Delegates to Congress from the Last Frontier applauded the decision.
“Willow is finally reapproved, and we can almost literally feel Alaska’s future brightening because of it,” Republican Senator Lisa Murkowski said. “After years of relentless advocacy, we are now on the cusp of creating thousands of new jobs, generating billions of dollars in new revenues, improving quality of life on the North Slope and across our state, and adding vital energy to … fuel the nation and the world.”
Senator Dan Sullivan called the Willow project a critically important one for Alaska’s economy. “This decision is also crucial for our national security and environment," he said in a statement. "Producing much-needed American energy in Alaska with the world’s highest environmental standards and lowest emissions enhances the global environment.”
Alaska’s lone Democratic representative offered the Biden administration plaudits as well.
“Today, the people of Alaska were heard,” Congresswoman Mary Peltola said. “I would like to thank the president and his administration for listening to the voices of Alaskans when it mattered most.”
Another Democrat, Senator Joe Manchin of West Virginia, who chairs the upper chamber’s energy and natural resources committee, framed the Willow project's approval as a much-needed buttress for U.S. energy security.
Other members of the president’s party were less supportive, however, slamming what they call a setback for the planet.
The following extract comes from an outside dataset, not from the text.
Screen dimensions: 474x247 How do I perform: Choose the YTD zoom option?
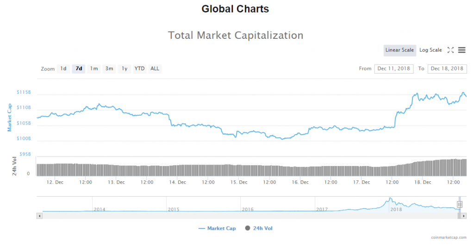coord(139,69)
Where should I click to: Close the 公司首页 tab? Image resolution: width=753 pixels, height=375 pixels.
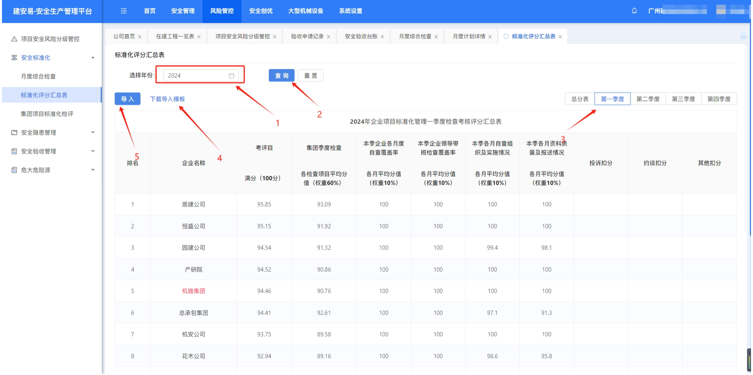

“The Biden administration has committed to fighting climate change and advancing environmental justice — today’s decision to approve the Willow project fails to live up to those promises,” a coalition of Democratic lawmakers including Representative Alexandria Ocasio-Cortez and Senator Ed Markey said in a joint statement Monday.
They point to estimates that the Willow project could produce up to 287 million tons of carbon dioxide.
The Interior Department sought to frame its decision meanwhile as a compromise on what could have been a larger drilling project. By rejecting two of the five sites that ConocoPhillips had proposed, the government says it reduced the effort’s total footprint by 40% and lessened its overall harm to the environment.
One day before announcing the approval for the Willow project, the Biden administration set out to designate around 13 million acres of the National Petroleum Reserve as off-limits for oil and natural gas extraction. Separately, the White House is readying to issue an order that would protect around 2.8 million acres of Arctic Ocean.
While applauding these moves, Ocasio-Cortez, Markey and Representatives Raul Grijalva and Jared Huffman were critical of the administration for talking out of both sides of its mouth.
“Split decisions in the face of the climate crisis are not good enough,” the lawmakers said. “This administration clearly knows what the path to a cleaner and more just future looks like — we wish they hadn’t chosen to stray so far from that path with today’s Willow decision. The only acceptable Willow project is no Willow project.”
The Willow project first got the green light in 2020 under then-President Donald Trump, but a federal judge in Alaska had vacated that decision for failure by regulators to take appropriate environmental considerations.